If you ship TypeScript, add a build script like tsc --project tsconfig.json
, or use Wrangler’s --bundle
support.
5. Run locally
pnpm install
pnpm wrangler dev
wrangler dev
runs your Worker in an edge-like sandbox. Use --local
only if you need Node-specific debugging.
6. Deploy
pnpm wrangler deploy
You will receive the worker URL after the deploy. Test it with:
curl https://<your-worker>.workers.dev/
Observability notes
- In-memory span/log storage is active by default. You can fetch traces through the
/observability
REST endpoints. - If VoltOps credentials are present, the worker exports telemetry via OTLP fetch calls. These calls run through
waitUntil
, so they do not block your responses. - VoltOps Console falls back to HTTP polling. There is no WebSocket streaming on the serverless runtime yet.

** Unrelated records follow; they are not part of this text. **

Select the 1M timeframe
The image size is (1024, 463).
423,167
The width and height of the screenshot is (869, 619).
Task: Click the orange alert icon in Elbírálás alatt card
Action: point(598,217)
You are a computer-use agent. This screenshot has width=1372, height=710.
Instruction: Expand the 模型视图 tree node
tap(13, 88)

Feature limitations on serverless (edge)
- MCP client/server are not available on serverless runtimes today. The current MCP implementation depends on Node.js stdio/network APIs. Run MCP providers on a Node deployment instead.

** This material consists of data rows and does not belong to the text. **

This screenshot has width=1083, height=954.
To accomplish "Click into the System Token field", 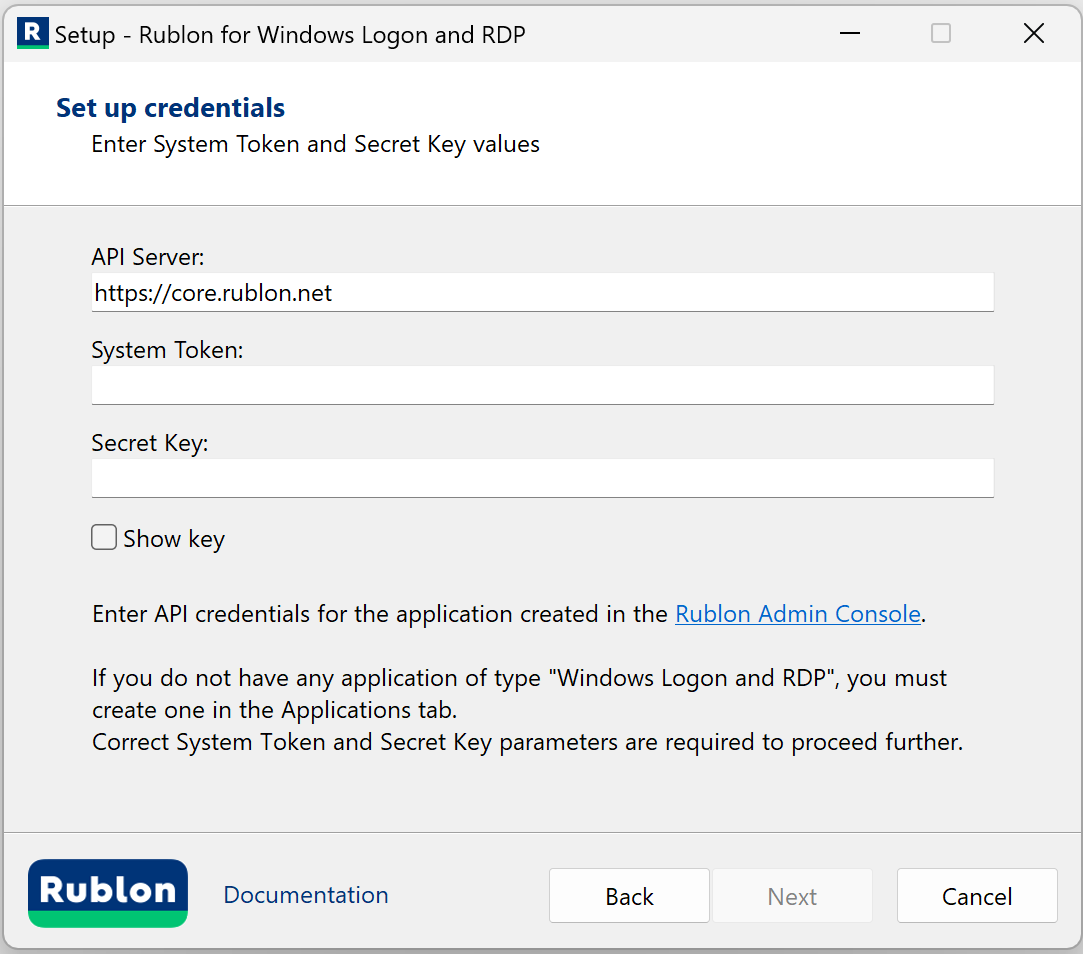I will [x=542, y=385].
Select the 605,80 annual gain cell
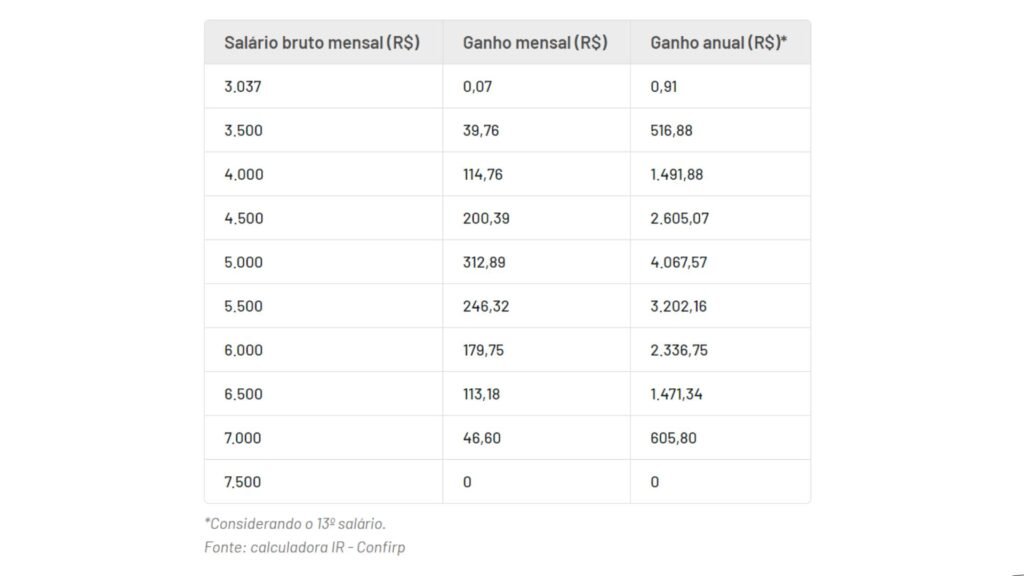 673,438
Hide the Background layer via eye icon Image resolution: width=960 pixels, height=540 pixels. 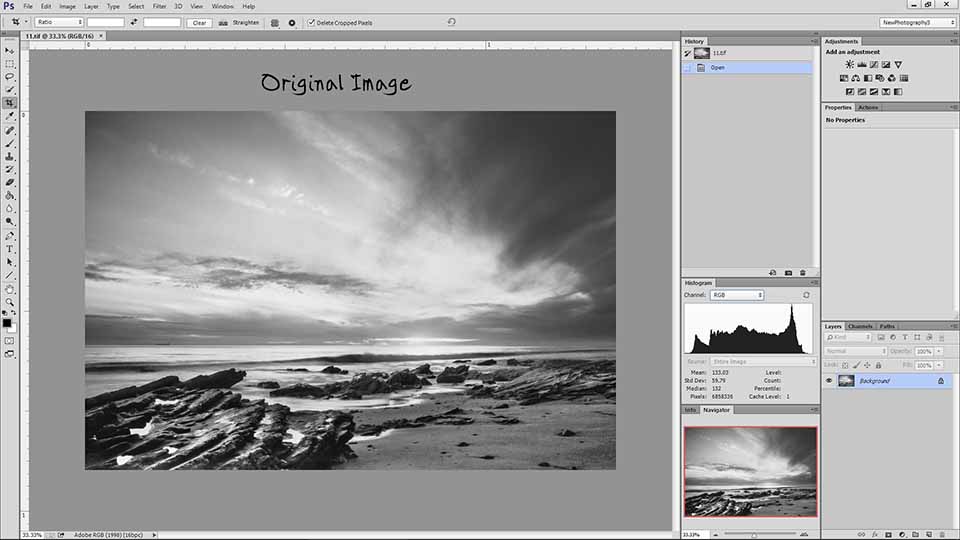(829, 381)
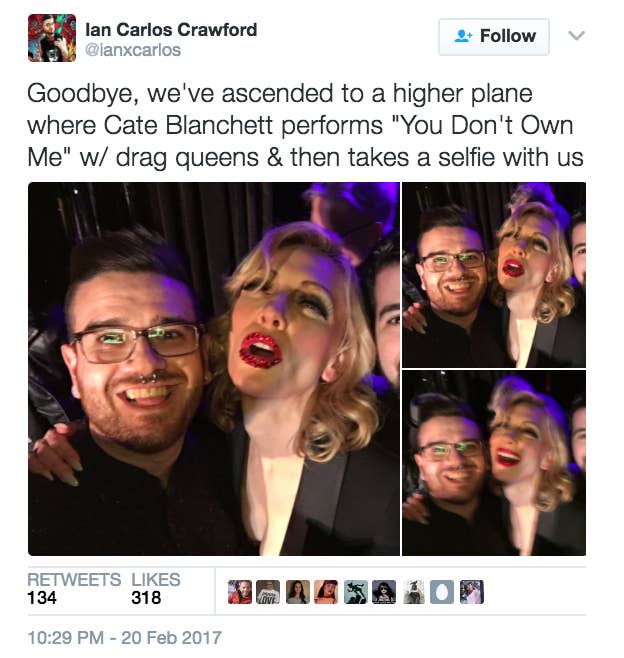624x658 pixels.
Task: Open the fourth liker avatar with the red background
Action: [x=326, y=592]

- libSQL memory adapter is not supported in Workers. The libSQL driver requires Node sockets. Use the bundled
InMemoryStorageAdapter
or connect to an external database (PostgreSQL/Supabase) via their HTTP clients.

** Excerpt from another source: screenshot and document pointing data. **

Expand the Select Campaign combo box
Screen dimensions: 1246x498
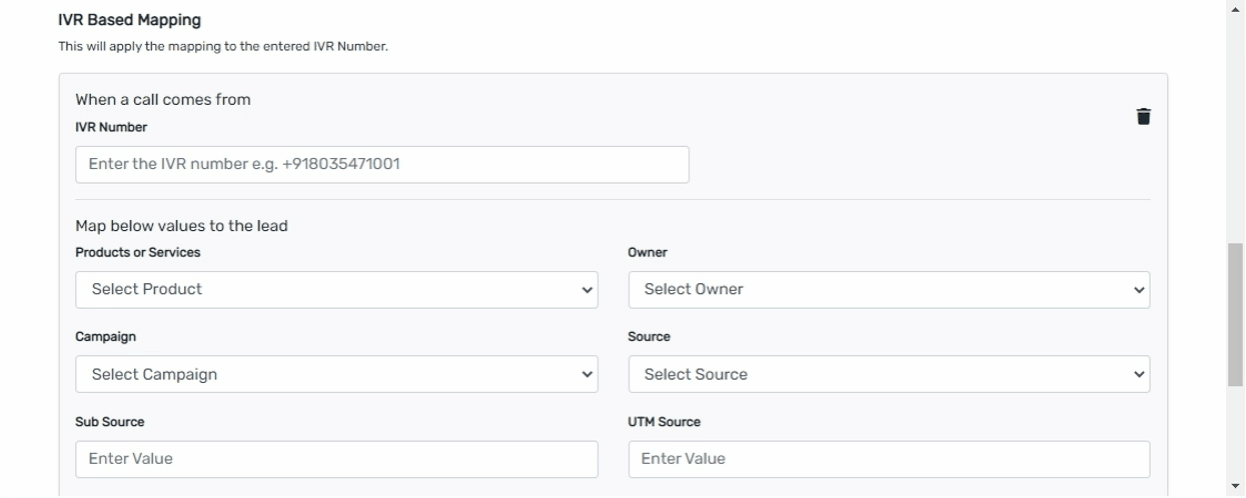point(336,375)
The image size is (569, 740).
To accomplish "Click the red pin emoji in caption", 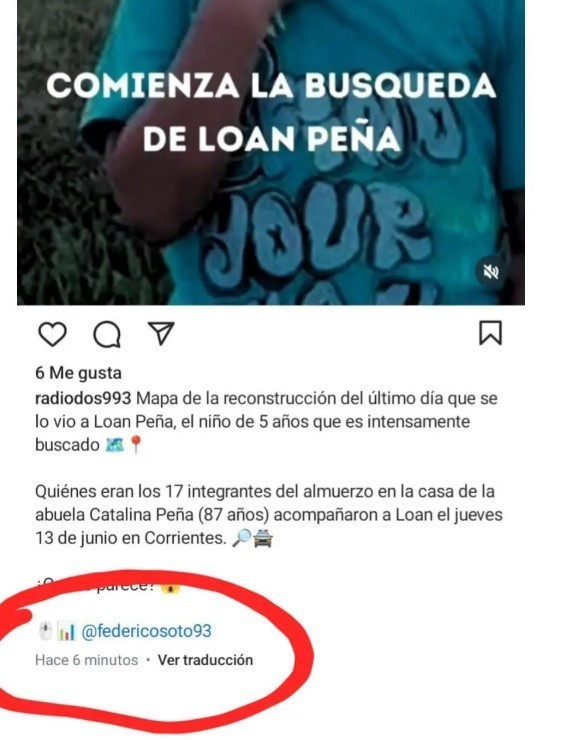I will (x=135, y=445).
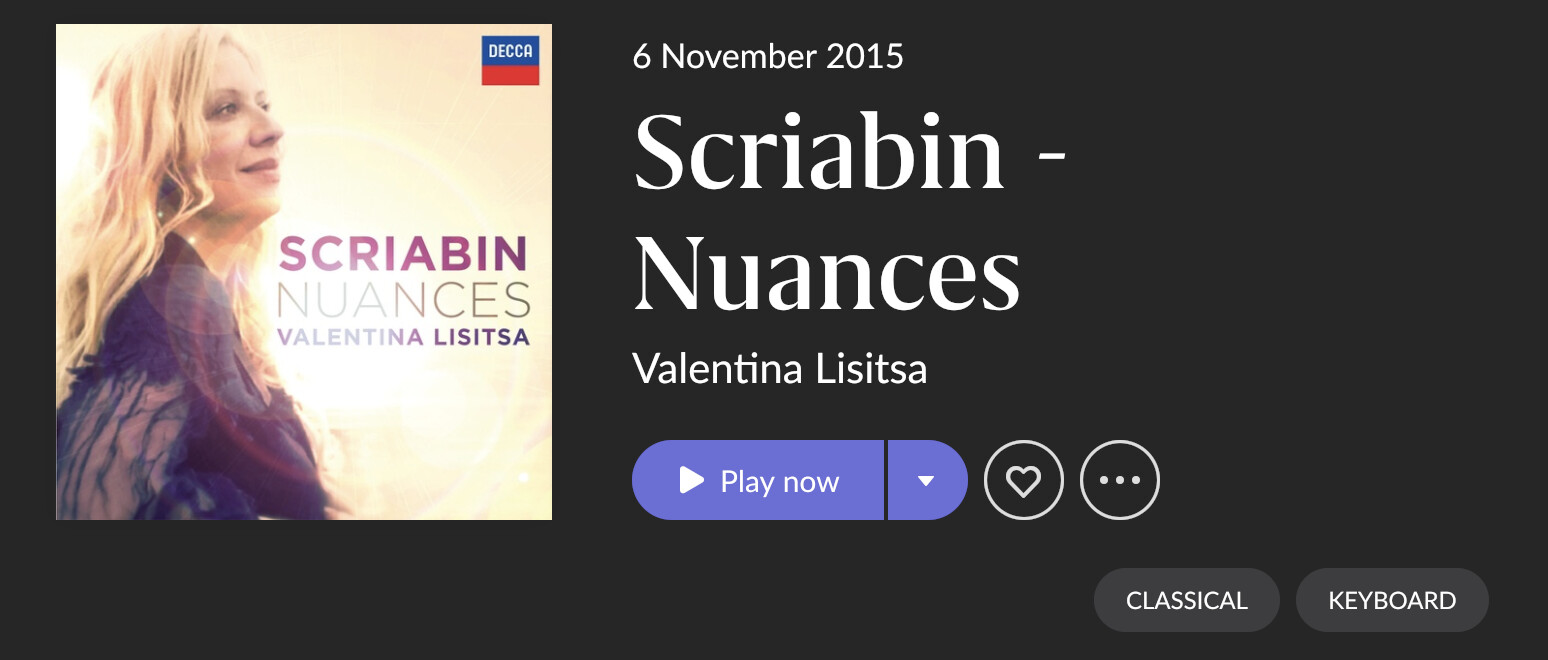Click the release date 6 November 2015
This screenshot has height=660, width=1548.
pyautogui.click(x=768, y=56)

Memory configuration examples
- In-memory (default)
- PostgreSQL
- Supabase
import { Memory, InMemoryStorageAdapter } from "@voltagent/core";
const memory = new Memory({
storage: new InMemoryStorageAdapter({
storageLimit: 50,
}),
});
const agent = new Agent({
name: "serverless-assistant",
instructions: "Answer user questions quickly.",
model: openai("gpt-4o-mini"),
tools: [weatherTool],
memory,
});
import { Memory } from "@voltagent/core";
import { PostgresMemoryAdapter, PostgresVectorAdapter } from "@voltagent/postgres";
const memory = new Memory({
storage: new PostgresMemoryAdapter({
connectionString: env.POSTGRES_URL,
}),
vector: new PostgresVectorAdapter({
connectionString: env.POSTGRES_URL,
}),
// embedding adapter (e.g. AiSdkEmbeddingAdapter) stays the same
});
const agent = new Agent({
name: "serverless-assistant",
instructions: "Answer user questions quickly.",
model: openai("gpt-4o-mini"),
tools: [weatherTool],
memory,
});
import { Memory } from "@voltagent/core";
import { SupabaseMemoryAdapter } from "@voltagent/supabase";
const memory = new Memory({
storage: new SupabaseMemoryAdapter({
url: env.SUPABASE_URL,
serviceRoleKey: env.SUPABASE_SERVICE_ROLE_KEY,
}),
});
const agent = new Agent({
name: "serverless-assistant",
instructions: "Answer user questions quickly.",
model: openai("gpt-4o-mini"),
tools: [weatherTool],
memory,
});
Monitor your deployment with wrangler tail
and adjust the worker as needed. After these steps your VoltAgent app is live on Cloudflare Workers.